Records for the exercise Start Marker
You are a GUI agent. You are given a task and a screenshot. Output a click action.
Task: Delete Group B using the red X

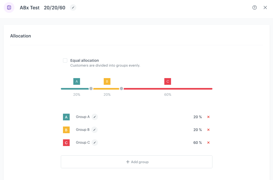[208, 130]
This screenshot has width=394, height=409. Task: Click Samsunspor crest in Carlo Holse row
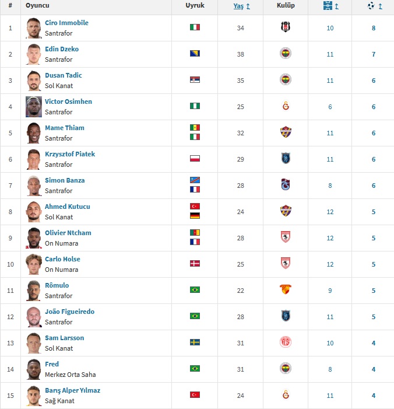pos(286,263)
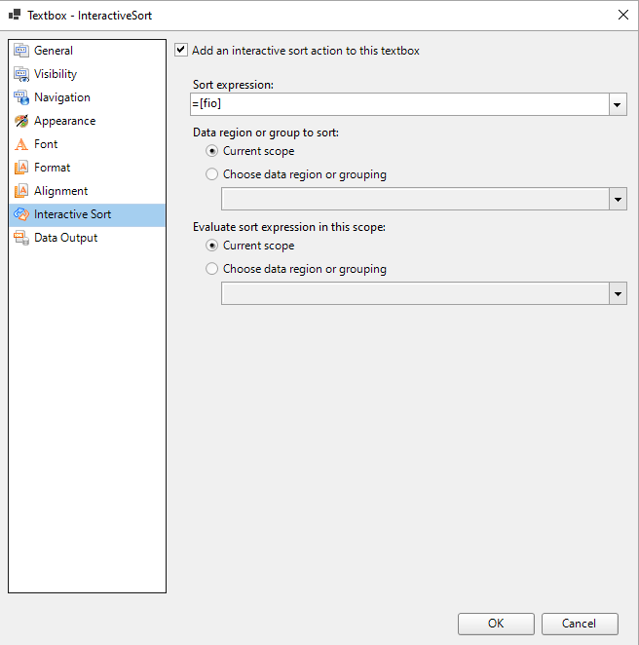
Task: Select Choose data region or grouping for sorting
Action: [x=212, y=174]
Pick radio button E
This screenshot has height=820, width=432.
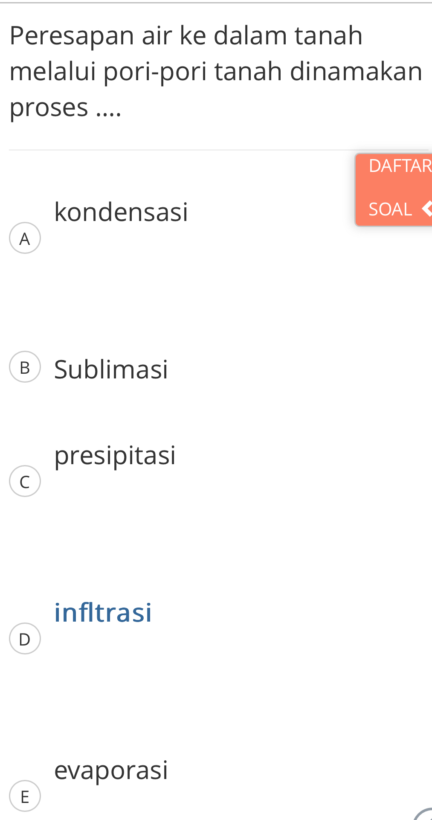click(25, 796)
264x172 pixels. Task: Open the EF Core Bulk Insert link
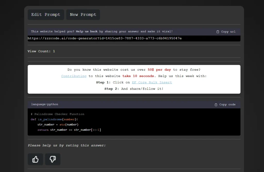(152, 82)
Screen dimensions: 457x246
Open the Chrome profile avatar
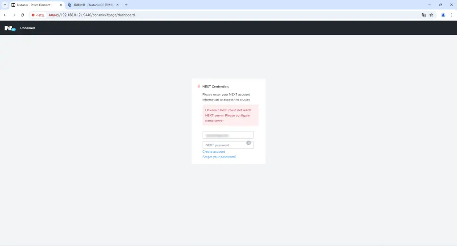click(443, 15)
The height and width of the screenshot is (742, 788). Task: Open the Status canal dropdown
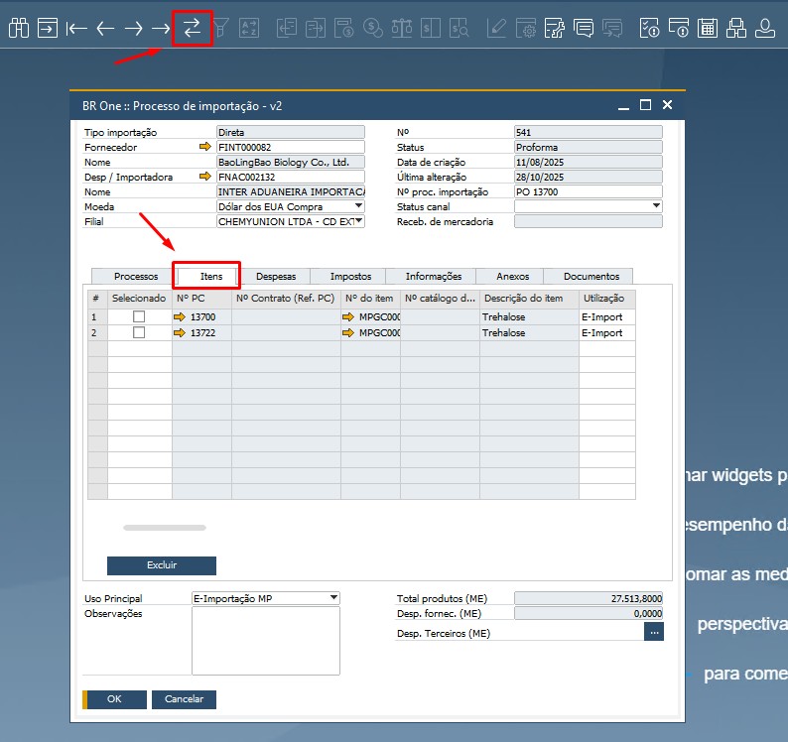click(656, 206)
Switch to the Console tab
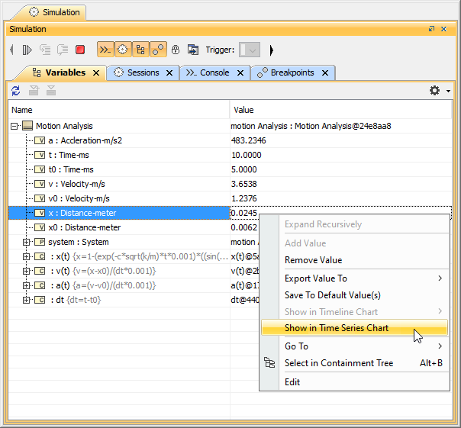The height and width of the screenshot is (428, 461). point(214,72)
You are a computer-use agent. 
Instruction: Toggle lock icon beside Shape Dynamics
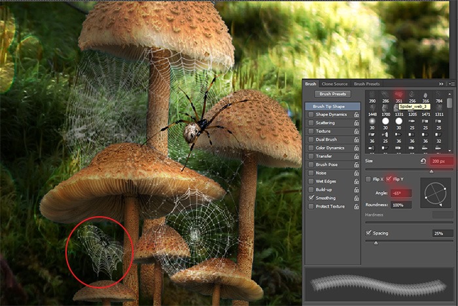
Records for the exercise End Marker
**What you have to do:** Without the pictures, write out every line above exactly as it appears.

**Response to this task:**
You are a GUI agent. You are given a task and a screenshot. Output a click action.
Task: Delete Group B using the red X

[208, 130]
This screenshot has width=394, height=409. Task: Click Samsunspor crest in Carlo Holse row
pos(286,263)
Task: Select Choose data region or grouping for sorting
Action: [x=212, y=174]
Pick radio button E
This screenshot has height=820, width=432.
click(25, 796)
264x172 pixels. Task: Open the EF Core Bulk Insert link
(152, 82)
Screen dimensions: 457x246
Open the Chrome profile avatar
click(443, 15)
The height and width of the screenshot is (742, 788). Task: Open the Status canal dropdown
click(656, 206)
Switch to the Console tab
The height and width of the screenshot is (428, 461). point(214,72)
You are a computer-use agent. 
Instruction: Toggle lock icon beside Shape Dynamics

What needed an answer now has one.